* _Problem set_
[1] Reproduce the vaccine article word for word, beginning at the words "Some Microbes Cause" and stopping after "cancer from occurring.".
[2] For each statement below, say yes or no to whether it agrees with the vaccine article, and quote the deciding words: (a) vaccines are given to healthy people to keep them from getting diseases; (b) measles is caused by bacteria; (c) poliomyelitis caused paralysis of the arms.

* _Selected text_
Abstract
Tomorrow, your mother will take you to the doctor to receive your vaccines. Why do you need these shots since you are healthy and have already received some shots when you were just a baby? In this article, you will discover the reasons why booster vaccines are crucial, to protect you, your brothers and sisters but also your classmates and your friends.
Vaccines, One of a Kind Drugs
While medicines are usually given to a person who is sick, vaccines are injected to healthy children or adults to keep them from getting diseases that are transmitted by tiny living organisms named microbes. Vaccination is the best way to date to prevent diseases that are called infectious diseases.
Measles, a Forgotten Infectious Disease
When your grandparents were your age, many children suffered from measles, a disease caused by a virus. Most often, they would heal from it, but sometimes, the disease caused serious complications, involving the lungs or the brain, that could be deadly. Thanks to vaccination, measles nearly disappeared completely. This is also the case for several other childhood illnesses, such as poliomyelitis that caused paralysis of the legs. To date, we count more than 10 infectious diseases that are prevented thanks to vaccines. Unfortunately, not all children have the chance to be vaccinated: either because they live in areas of the world where vaccines are not available or difficult to access, or because their parents are against vaccination.
Some Microbes Cause Cancer
In certain individuals, long-standing infections can cause cancer. For example, women infected with the human papilloma virus may develop cancer of a part of the uterus, an essential organ for human reproduction. Vaccination is the most efficient way to prevent this cancer from occurring.

(Screenshot grounding data)
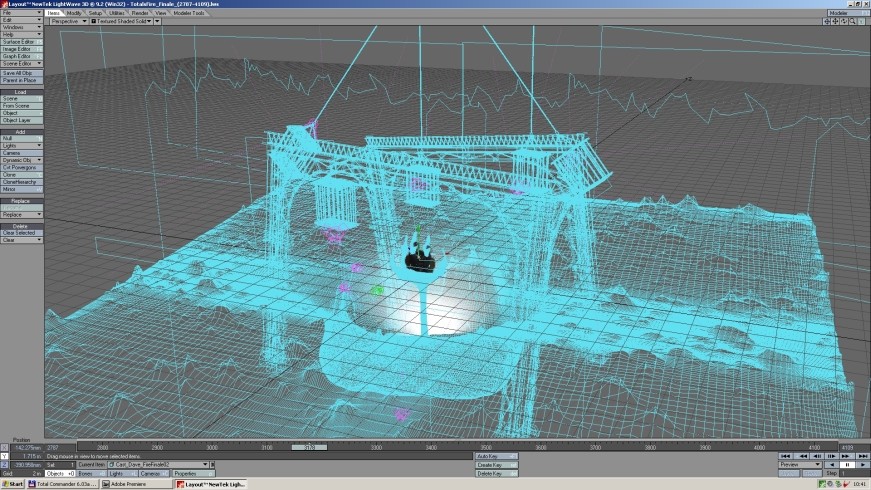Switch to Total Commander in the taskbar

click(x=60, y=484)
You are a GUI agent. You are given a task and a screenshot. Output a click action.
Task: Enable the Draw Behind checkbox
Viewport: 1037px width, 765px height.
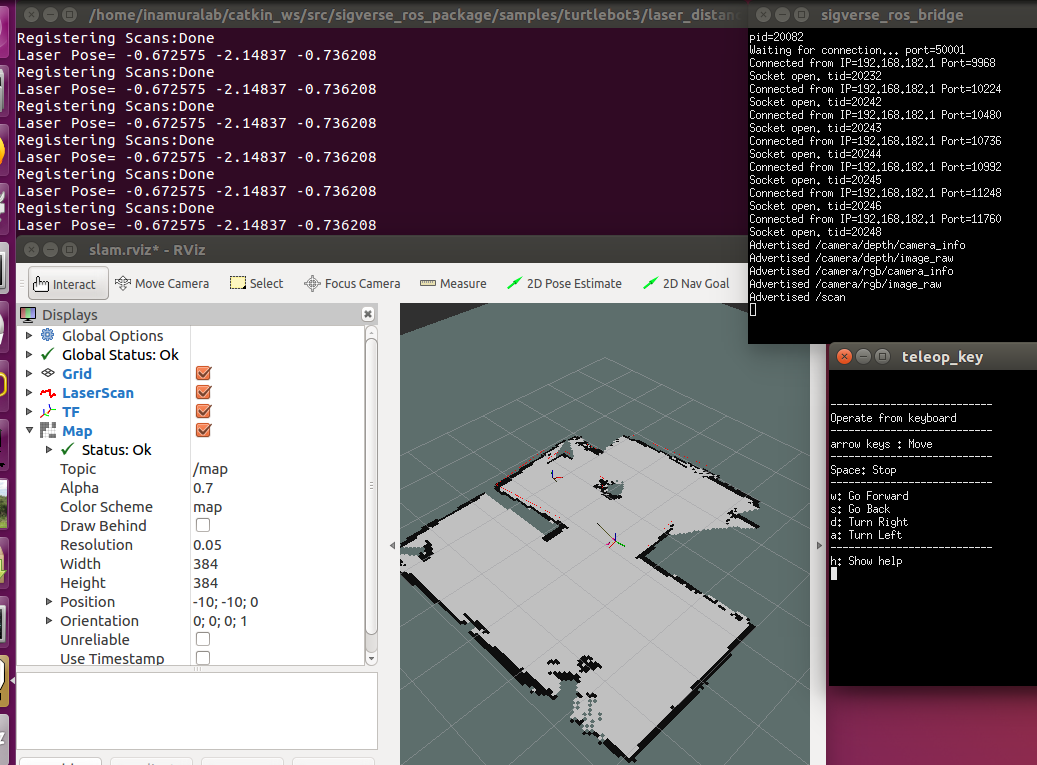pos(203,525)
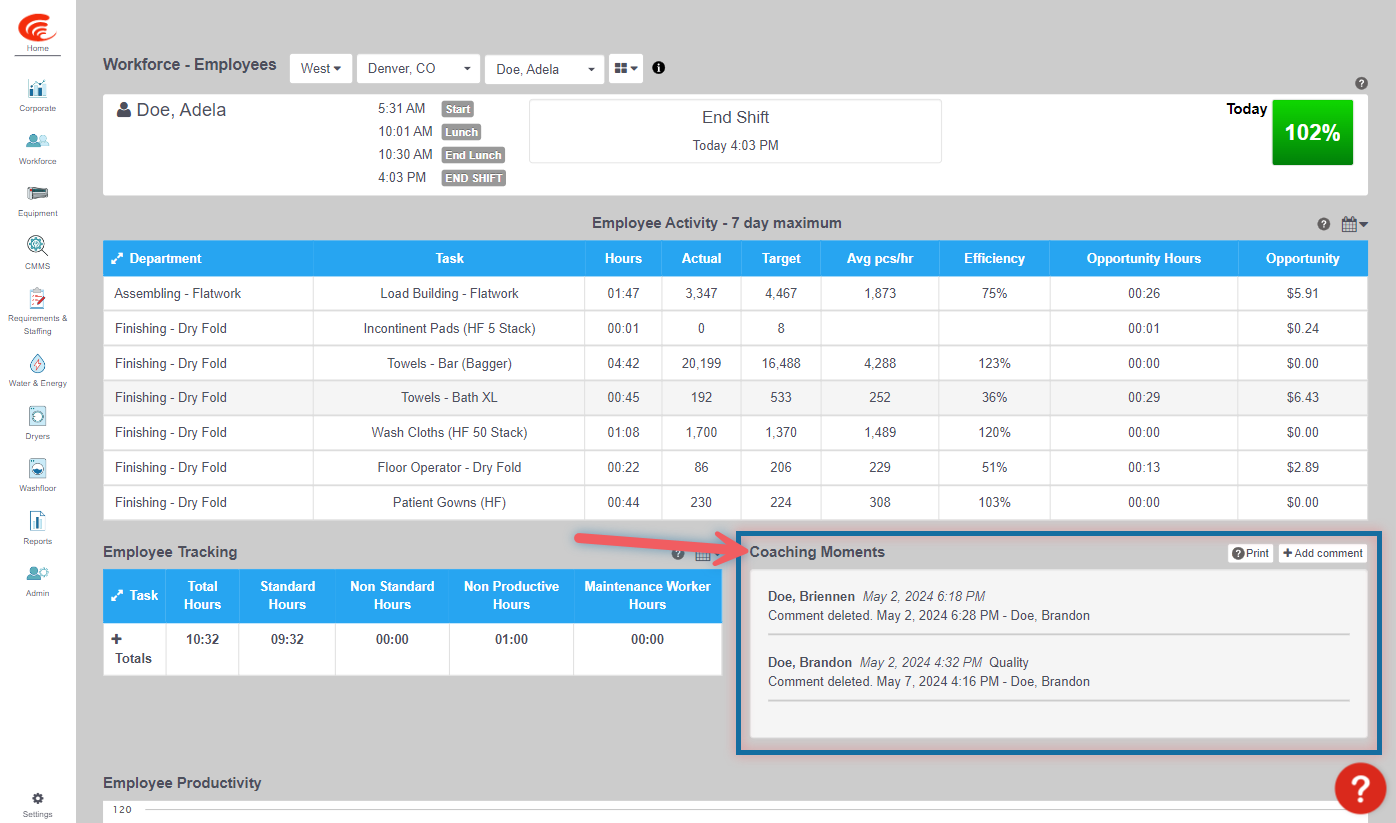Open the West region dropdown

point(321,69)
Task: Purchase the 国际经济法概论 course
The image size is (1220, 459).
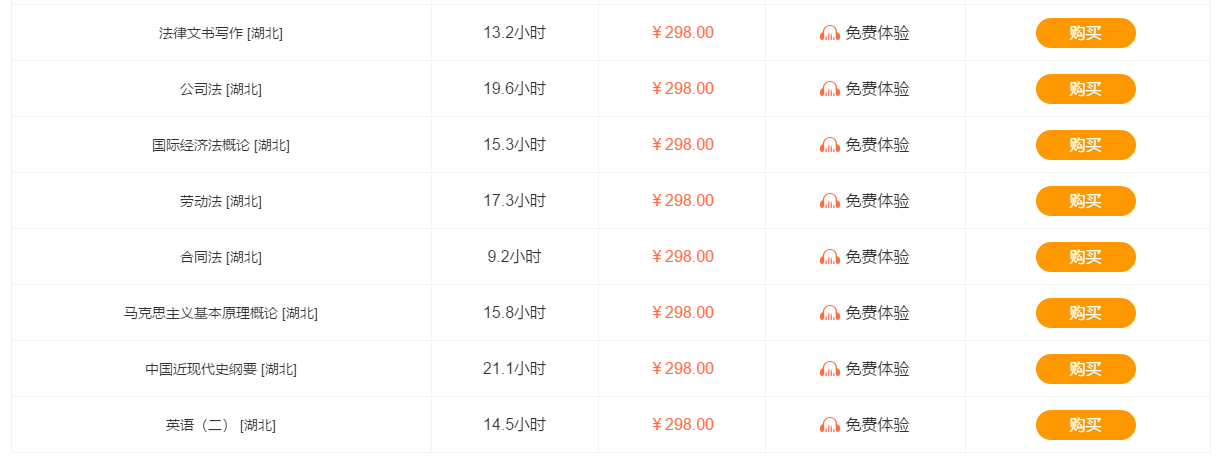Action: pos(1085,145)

* _Results of the exercise_
[1]
Some Microbes Cause Cancer
In certain individuals, long-standing infections can cause cancer. For example, women infected with the human papilloma virus may develop cancer of a part of the uterus, an essential organ for human reproduction. Vaccination is the most efficient way to prevent this cancer from occurring.

[2]
(a) Yes: "vaccines are injected to healthy children or adults to keep them from getting diseases"
(b) No: "measles, a disease caused by a virus"
(c) No: "poliomyelitis that caused paralysis of the legs"